[Start of Attachment]

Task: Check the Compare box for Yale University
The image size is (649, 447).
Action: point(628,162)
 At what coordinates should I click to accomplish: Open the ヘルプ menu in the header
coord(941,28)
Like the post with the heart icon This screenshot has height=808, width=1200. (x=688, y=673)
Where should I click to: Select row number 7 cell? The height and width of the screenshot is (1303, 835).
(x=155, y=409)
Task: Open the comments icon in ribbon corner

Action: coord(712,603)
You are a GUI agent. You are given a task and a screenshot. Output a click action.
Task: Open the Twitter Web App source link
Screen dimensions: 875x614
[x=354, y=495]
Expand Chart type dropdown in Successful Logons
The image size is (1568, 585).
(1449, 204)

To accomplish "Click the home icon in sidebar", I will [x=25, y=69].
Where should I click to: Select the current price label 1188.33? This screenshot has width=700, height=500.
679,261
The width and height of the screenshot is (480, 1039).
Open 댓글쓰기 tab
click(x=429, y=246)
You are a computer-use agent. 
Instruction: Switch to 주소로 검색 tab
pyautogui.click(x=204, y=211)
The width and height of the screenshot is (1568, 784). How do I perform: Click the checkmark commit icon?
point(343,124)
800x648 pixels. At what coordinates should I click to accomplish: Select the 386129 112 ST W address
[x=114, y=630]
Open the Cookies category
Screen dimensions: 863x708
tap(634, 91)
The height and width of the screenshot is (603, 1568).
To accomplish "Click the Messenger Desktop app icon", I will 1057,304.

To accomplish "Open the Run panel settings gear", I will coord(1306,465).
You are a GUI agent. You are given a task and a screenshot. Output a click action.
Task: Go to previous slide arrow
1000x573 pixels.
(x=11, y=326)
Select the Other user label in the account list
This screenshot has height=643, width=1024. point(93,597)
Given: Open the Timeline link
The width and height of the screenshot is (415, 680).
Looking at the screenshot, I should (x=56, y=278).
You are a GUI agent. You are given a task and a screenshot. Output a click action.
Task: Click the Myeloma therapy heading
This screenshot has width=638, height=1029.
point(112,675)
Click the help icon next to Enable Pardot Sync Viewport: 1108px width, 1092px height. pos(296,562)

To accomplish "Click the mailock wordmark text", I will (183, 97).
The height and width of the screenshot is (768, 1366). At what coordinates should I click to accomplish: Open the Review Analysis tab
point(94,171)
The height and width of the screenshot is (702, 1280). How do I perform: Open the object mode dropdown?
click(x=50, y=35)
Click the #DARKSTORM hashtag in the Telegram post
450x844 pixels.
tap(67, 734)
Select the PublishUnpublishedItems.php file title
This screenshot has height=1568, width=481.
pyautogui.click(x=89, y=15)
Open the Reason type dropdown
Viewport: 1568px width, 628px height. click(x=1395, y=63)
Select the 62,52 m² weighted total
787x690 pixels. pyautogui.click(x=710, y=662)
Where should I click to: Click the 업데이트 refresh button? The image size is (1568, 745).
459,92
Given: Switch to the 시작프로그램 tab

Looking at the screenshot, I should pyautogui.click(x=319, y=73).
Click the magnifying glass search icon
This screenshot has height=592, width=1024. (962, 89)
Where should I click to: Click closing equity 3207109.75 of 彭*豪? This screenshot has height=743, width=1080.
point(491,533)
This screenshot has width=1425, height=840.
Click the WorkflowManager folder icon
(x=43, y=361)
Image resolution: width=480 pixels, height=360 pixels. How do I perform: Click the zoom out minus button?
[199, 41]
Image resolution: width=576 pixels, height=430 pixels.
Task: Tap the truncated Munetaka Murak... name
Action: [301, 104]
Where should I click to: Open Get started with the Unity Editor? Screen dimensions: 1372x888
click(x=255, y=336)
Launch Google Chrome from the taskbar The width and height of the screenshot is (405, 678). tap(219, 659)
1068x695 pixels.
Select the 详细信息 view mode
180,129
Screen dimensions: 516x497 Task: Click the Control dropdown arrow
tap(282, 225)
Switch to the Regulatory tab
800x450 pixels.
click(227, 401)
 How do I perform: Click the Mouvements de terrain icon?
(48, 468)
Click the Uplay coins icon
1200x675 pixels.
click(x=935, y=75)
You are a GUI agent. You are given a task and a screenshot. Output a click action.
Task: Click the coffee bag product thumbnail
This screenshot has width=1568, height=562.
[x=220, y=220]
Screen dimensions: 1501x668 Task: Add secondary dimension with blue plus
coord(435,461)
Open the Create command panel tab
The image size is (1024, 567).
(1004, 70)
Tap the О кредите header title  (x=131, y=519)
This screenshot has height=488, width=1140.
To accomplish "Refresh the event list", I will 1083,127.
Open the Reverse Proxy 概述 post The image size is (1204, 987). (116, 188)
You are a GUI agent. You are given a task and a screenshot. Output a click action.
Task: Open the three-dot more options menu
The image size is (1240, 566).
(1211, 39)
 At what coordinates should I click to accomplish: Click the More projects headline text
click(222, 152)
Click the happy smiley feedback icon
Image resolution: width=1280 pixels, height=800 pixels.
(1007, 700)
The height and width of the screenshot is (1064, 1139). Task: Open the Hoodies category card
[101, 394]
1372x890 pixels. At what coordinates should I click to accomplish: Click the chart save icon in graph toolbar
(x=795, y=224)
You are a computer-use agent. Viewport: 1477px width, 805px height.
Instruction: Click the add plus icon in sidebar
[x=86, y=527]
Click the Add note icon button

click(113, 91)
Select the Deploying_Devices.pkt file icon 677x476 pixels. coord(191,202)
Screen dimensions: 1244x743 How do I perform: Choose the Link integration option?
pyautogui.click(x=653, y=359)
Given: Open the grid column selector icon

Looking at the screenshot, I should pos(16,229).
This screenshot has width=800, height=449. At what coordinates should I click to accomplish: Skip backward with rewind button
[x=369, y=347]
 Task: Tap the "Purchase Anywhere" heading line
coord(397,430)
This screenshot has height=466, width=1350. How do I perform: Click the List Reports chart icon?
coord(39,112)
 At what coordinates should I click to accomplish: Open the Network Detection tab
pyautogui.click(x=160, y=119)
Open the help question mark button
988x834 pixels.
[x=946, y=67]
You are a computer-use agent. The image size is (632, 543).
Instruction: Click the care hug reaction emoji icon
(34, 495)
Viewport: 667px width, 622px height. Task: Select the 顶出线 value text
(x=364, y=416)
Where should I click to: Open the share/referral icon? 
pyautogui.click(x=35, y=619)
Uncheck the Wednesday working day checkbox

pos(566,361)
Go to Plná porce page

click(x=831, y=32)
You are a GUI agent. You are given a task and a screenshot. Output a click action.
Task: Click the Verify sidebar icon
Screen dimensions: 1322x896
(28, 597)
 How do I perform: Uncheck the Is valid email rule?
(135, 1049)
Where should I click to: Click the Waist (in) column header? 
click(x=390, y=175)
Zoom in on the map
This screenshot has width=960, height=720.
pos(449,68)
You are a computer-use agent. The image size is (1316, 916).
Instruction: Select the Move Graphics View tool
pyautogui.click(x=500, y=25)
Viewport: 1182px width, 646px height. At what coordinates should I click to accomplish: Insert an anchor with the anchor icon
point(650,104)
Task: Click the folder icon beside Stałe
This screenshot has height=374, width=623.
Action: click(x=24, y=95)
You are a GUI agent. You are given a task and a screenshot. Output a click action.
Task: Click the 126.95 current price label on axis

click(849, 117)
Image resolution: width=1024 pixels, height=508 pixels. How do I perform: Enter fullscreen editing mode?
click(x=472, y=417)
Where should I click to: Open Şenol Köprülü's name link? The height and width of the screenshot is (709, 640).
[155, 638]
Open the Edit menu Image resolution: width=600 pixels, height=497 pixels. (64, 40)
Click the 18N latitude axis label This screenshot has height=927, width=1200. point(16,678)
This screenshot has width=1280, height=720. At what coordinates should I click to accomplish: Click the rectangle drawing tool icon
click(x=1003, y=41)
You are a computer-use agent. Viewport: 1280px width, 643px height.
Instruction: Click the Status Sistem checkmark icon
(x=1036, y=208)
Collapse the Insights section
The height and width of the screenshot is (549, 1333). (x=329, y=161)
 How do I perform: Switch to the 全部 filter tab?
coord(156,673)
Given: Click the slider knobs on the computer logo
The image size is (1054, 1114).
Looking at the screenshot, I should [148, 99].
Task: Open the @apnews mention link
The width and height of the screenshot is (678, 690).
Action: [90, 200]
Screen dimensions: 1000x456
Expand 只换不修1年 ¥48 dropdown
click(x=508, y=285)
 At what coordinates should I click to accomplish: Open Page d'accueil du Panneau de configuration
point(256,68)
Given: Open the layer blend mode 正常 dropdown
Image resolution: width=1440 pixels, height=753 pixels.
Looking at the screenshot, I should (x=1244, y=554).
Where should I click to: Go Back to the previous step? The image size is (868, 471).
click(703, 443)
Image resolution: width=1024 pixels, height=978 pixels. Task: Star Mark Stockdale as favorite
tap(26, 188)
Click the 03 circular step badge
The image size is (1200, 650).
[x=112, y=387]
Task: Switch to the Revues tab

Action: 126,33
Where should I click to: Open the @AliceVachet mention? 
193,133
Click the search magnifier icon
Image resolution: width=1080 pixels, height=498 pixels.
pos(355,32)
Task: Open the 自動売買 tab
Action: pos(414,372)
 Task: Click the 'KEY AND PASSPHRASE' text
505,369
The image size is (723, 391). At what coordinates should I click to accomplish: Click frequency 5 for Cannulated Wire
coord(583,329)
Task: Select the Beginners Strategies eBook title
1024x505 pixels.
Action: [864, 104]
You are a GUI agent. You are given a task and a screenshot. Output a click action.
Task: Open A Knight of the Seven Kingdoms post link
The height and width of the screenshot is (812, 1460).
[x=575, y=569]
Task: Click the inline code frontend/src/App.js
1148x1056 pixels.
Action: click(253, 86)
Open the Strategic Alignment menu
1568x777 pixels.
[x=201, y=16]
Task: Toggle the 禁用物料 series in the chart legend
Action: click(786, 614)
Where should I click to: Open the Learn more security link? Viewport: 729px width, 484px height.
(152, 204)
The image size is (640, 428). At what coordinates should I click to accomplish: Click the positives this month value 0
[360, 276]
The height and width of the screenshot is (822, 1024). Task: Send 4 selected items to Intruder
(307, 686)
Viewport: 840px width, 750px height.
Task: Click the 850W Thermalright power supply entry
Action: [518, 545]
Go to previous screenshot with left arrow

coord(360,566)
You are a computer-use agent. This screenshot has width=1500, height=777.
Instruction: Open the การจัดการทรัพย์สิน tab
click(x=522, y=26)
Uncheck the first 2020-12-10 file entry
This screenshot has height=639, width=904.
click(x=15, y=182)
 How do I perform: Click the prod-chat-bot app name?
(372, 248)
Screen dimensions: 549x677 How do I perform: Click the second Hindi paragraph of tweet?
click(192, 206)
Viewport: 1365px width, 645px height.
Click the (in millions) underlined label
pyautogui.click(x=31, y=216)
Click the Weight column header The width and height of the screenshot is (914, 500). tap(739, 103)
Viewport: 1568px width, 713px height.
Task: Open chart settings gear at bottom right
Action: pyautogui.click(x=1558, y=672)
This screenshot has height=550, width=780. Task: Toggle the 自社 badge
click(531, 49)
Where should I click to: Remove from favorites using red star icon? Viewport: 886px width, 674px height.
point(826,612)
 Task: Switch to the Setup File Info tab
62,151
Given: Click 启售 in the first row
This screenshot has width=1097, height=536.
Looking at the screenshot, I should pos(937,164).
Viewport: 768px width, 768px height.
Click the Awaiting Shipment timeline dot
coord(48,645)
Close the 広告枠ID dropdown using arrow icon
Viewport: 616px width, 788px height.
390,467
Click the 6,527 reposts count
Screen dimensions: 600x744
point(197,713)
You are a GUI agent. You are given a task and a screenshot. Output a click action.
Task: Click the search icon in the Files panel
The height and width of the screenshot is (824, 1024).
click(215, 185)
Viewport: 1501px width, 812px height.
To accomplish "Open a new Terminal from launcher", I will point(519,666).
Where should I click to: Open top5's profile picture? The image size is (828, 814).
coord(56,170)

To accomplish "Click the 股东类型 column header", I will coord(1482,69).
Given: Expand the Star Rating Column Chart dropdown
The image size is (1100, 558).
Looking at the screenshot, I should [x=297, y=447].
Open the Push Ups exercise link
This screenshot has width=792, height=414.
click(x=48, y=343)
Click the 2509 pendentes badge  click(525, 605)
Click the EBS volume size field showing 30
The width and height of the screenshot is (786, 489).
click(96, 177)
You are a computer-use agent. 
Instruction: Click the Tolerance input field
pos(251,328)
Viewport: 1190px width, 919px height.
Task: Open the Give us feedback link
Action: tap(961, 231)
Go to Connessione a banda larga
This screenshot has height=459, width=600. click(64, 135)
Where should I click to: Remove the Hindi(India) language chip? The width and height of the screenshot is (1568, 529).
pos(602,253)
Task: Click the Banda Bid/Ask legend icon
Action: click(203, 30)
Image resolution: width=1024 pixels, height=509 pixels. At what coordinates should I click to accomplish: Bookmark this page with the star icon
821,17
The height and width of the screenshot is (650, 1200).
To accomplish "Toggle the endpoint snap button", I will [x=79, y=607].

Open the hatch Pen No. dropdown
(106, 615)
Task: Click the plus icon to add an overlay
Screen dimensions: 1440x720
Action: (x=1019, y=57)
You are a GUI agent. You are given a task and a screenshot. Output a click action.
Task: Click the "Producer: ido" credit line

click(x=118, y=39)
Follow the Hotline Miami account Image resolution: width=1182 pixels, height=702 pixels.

[End of Attachment]

Description of the task >>
Across the records above, count each line that holds the word "help" and give only the resulting number.

Problem solution >>
2